**** PROVIDED ENTRIES

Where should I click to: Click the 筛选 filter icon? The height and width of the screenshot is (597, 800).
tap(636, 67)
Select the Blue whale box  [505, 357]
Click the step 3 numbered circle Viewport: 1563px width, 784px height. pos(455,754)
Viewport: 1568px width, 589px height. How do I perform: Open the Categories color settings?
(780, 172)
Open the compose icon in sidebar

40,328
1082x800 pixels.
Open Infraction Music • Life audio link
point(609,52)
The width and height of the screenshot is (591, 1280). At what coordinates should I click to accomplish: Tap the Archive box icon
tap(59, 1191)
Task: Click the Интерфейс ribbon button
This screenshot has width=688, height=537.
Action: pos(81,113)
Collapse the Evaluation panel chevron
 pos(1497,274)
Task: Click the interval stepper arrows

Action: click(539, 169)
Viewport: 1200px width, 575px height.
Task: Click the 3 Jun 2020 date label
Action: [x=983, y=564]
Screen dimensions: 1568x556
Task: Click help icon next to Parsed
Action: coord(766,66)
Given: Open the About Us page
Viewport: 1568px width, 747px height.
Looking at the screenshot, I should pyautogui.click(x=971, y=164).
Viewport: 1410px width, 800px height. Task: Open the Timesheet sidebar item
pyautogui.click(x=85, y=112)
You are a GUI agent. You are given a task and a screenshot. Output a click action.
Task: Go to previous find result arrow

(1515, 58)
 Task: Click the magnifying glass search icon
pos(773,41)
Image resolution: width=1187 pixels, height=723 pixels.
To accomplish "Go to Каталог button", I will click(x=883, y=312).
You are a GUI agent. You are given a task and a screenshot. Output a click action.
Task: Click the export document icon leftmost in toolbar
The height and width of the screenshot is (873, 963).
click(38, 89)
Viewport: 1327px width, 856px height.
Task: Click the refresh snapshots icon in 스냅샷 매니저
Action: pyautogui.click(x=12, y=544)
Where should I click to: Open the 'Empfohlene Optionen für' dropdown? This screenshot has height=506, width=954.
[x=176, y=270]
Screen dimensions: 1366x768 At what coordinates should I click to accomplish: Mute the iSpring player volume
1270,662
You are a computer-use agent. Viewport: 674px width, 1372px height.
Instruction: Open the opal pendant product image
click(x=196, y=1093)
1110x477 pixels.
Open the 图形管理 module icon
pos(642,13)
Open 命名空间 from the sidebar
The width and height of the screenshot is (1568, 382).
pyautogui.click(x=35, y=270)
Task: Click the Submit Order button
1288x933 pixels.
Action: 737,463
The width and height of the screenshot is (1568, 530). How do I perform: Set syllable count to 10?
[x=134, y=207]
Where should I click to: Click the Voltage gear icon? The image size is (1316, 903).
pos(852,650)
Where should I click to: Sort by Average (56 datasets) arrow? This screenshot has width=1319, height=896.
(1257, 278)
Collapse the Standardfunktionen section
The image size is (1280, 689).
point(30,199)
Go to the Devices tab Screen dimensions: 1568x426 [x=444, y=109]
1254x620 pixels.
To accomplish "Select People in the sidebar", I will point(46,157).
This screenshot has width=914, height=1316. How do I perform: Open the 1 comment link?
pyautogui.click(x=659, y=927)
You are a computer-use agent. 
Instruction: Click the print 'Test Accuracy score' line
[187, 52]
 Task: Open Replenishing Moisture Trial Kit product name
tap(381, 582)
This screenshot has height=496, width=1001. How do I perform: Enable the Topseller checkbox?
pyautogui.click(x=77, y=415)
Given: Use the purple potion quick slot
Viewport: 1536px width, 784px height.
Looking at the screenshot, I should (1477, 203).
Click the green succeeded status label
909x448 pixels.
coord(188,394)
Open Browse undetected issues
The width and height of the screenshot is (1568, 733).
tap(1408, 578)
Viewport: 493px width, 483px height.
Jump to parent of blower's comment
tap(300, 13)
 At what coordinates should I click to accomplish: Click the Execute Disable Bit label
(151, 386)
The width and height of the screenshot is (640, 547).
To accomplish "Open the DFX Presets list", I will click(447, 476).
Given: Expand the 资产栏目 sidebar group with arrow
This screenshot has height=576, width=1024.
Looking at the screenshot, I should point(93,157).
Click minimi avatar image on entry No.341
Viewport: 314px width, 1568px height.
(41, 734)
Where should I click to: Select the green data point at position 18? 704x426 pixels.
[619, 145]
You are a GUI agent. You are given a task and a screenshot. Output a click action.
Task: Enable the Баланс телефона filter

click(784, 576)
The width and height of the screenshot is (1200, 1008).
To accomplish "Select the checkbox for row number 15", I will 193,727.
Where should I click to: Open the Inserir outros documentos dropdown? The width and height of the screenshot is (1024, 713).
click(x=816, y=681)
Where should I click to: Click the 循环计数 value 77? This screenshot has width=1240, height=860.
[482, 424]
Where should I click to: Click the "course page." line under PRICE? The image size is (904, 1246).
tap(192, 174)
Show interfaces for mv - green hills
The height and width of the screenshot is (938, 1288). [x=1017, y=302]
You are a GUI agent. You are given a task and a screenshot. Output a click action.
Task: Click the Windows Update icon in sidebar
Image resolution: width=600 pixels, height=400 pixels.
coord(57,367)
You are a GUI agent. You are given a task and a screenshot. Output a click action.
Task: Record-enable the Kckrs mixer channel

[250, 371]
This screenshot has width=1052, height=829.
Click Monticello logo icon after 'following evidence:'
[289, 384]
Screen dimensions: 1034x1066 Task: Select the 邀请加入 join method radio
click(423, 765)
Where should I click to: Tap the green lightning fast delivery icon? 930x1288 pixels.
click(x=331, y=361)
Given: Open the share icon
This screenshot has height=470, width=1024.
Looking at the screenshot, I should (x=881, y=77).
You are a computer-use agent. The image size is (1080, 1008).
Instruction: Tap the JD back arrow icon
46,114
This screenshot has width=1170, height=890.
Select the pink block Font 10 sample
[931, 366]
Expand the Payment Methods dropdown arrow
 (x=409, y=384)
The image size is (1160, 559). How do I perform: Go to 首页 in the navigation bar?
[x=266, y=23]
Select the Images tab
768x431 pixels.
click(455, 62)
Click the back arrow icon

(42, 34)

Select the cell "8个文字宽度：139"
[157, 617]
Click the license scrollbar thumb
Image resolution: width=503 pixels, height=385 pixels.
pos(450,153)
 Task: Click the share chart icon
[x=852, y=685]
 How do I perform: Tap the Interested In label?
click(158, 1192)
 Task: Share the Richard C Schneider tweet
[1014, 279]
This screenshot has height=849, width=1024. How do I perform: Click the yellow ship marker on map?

********

**PROBLEM DETAILS**
Set the data above down again in full, exactly as it reads.

**EXERCISE OUTPUT**
Where should I click to: Click the 筛选 filter icon? The height and width of the screenshot is (597, 800).
tap(636, 67)
Select the Blue whale box  [505, 357]
Click the step 3 numbered circle Viewport: 1563px width, 784px height. pos(455,754)
Viewport: 1568px width, 589px height. How do I perform: Open the Categories color settings?
(780, 172)
Open the compose icon in sidebar

40,328
1082x800 pixels.
Open Infraction Music • Life audio link
point(609,52)
The width and height of the screenshot is (591, 1280). At what coordinates should I click to accomplish: Tap the Archive box icon
tap(59, 1191)
Task: Click the Интерфейс ribbon button
This screenshot has width=688, height=537.
Action: pos(81,113)
Collapse the Evaluation panel chevron
 pos(1497,274)
Task: Click the interval stepper arrows

Action: click(539, 169)
Viewport: 1200px width, 575px height.
Task: Click the 3 Jun 2020 date label
Action: [x=983, y=564]
Screen dimensions: 1568x556
Task: Click help icon next to Parsed
Action: coord(766,66)
Given: Open the About Us page
Viewport: 1568px width, 747px height.
Looking at the screenshot, I should pyautogui.click(x=971, y=164).
Viewport: 1410px width, 800px height. Task: Open the Timesheet sidebar item
pyautogui.click(x=85, y=112)
You are a GUI agent. You are given a task and a screenshot. Output a click action.
Task: Go to previous find result arrow

(1515, 58)
 Task: Click the magnifying glass search icon
pos(773,41)
Image resolution: width=1187 pixels, height=723 pixels.
To accomplish "Go to Каталог button", I will click(x=883, y=312).
You are a GUI agent. You are given a task and a screenshot. Output a click action.
Task: Click the export document icon leftmost in toolbar
The height and width of the screenshot is (873, 963).
click(38, 89)
Viewport: 1327px width, 856px height.
Task: Click the refresh snapshots icon in 스냅샷 매니저
Action: pyautogui.click(x=12, y=544)
Where should I click to: Open the 'Empfohlene Optionen für' dropdown? This screenshot has height=506, width=954.
[x=176, y=270]
Screen dimensions: 1366x768 At what coordinates should I click to accomplish: Mute the iSpring player volume
1270,662
You are a computer-use agent. Viewport: 674px width, 1372px height.
Instruction: Open the opal pendant product image
click(x=196, y=1093)
1110x477 pixels.
Open the 图形管理 module icon
pos(642,13)
Open 命名空间 from the sidebar
The width and height of the screenshot is (1568, 382).
pyautogui.click(x=35, y=270)
Task: Click the Submit Order button
1288x933 pixels.
Action: 737,463
The width and height of the screenshot is (1568, 530). How do I perform: Set syllable count to 10?
[x=134, y=207]
Where should I click to: Click the Voltage gear icon? The image size is (1316, 903).
pos(852,650)
Where should I click to: Sort by Average (56 datasets) arrow? This screenshot has width=1319, height=896.
(1257, 278)
Collapse the Standardfunktionen section
The image size is (1280, 689).
point(30,199)
Go to the Devices tab Screen dimensions: 1568x426 [x=444, y=109]
1254x620 pixels.
To accomplish "Select People in the sidebar", I will point(46,157).
This screenshot has width=914, height=1316. How do I perform: Open the 1 comment link?
pyautogui.click(x=659, y=927)
You are a computer-use agent. 
Instruction: Click the print 'Test Accuracy score' line
[187, 52]
 Task: Open Replenishing Moisture Trial Kit product name
tap(381, 582)
This screenshot has height=496, width=1001. How do I perform: Enable the Topseller checkbox?
pyautogui.click(x=77, y=415)
Given: Use the purple potion quick slot
Viewport: 1536px width, 784px height.
Looking at the screenshot, I should (1477, 203).
Click the green succeeded status label
909x448 pixels.
coord(188,394)
Open Browse undetected issues
The width and height of the screenshot is (1568, 733).
tap(1408, 578)
Viewport: 493px width, 483px height.
Jump to parent of blower's comment
tap(300, 13)
 At what coordinates should I click to accomplish: Click the Execute Disable Bit label
(151, 386)
The width and height of the screenshot is (640, 547).
To accomplish "Open the DFX Presets list", I will click(447, 476).
Given: Expand the 资产栏目 sidebar group with arrow
This screenshot has height=576, width=1024.
Looking at the screenshot, I should point(93,157).
Click minimi avatar image on entry No.341
Viewport: 314px width, 1568px height.
(41, 734)
Where should I click to: Select the green data point at position 18? 704x426 pixels.
[619, 145]
You are a GUI agent. You are given a task and a screenshot. Output a click action.
Task: Enable the Баланс телефона filter

click(784, 576)
The width and height of the screenshot is (1200, 1008).
To accomplish "Select the checkbox for row number 15", I will 193,727.
Where should I click to: Open the Inserir outros documentos dropdown? The width and height of the screenshot is (1024, 713).
click(x=816, y=681)
Where should I click to: Click the 循环计数 value 77? This screenshot has width=1240, height=860.
[482, 424]
Where should I click to: Click the "course page." line under PRICE? The image size is (904, 1246).
tap(192, 174)
Show interfaces for mv - green hills
The height and width of the screenshot is (938, 1288). [x=1017, y=302]
You are a GUI agent. You are given a task and a screenshot. Output a click action.
Task: Click the Windows Update icon in sidebar
Image resolution: width=600 pixels, height=400 pixels.
coord(57,367)
You are a GUI agent. You are given a task and a screenshot. Output a click action.
Task: Record-enable the Kckrs mixer channel

[250, 371]
This screenshot has width=1052, height=829.
Click Monticello logo icon after 'following evidence:'
[289, 384]
Screen dimensions: 1034x1066 Task: Select the 邀请加入 join method radio
click(423, 765)
Where should I click to: Tap the green lightning fast delivery icon? 930x1288 pixels.
click(x=331, y=361)
Given: Open the share icon
This screenshot has height=470, width=1024.
Looking at the screenshot, I should (x=881, y=77).
You are a computer-use agent. The image size is (1080, 1008).
Instruction: Tap the JD back arrow icon
46,114
This screenshot has width=1170, height=890.
Select the pink block Font 10 sample
[931, 366]
Expand the Payment Methods dropdown arrow
 (x=409, y=384)
The image size is (1160, 559). How do I perform: Go to 首页 in the navigation bar?
[x=266, y=23]
Select the Images tab
768x431 pixels.
click(455, 62)
Click the back arrow icon

(42, 34)

Select the cell "8个文字宽度：139"
[157, 617]
Click the license scrollbar thumb
Image resolution: width=503 pixels, height=385 pixels.
pos(450,153)
 Task: Click the share chart icon
[x=852, y=685]
 How do I perform: Tap the Interested In label?
click(158, 1192)
 Task: Share the Richard C Schneider tweet
[1014, 279]
This screenshot has height=849, width=1024. How do I perform: Click the yellow ship marker on map?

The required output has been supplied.